» AIM OF THE TASK
After locating the line containing "Click the orange", restate that line and each one after it exactly, through the last line of the material.

» RECORDS FOR THIS TASK
------------------------------------------------------------

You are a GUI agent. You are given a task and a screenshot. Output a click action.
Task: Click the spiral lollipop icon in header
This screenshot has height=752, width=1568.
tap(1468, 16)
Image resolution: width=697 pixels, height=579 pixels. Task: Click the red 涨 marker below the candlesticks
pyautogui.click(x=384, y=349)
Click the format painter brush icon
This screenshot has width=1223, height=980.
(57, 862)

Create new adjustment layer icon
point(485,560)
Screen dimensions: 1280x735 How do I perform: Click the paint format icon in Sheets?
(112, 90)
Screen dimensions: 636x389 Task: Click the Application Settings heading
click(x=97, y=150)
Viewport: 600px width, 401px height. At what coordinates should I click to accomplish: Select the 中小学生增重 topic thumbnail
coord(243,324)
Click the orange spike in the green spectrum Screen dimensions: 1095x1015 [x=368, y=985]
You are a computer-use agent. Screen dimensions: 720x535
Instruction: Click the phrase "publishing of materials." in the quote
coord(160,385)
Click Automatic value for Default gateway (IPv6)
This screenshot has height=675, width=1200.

------------------------------------------------------------

» WRITTEN RESPONSE
Click the orange spike in the green spectrum Screen dimensions: 1095x1015 [x=368, y=985]
You are a computer-use agent. Screen dimensions: 720x535
Instruction: Click the phrase "publishing of materials." in the quote
coord(160,385)
Click Automatic value for Default gateway (IPv6)
This screenshot has height=675, width=1200.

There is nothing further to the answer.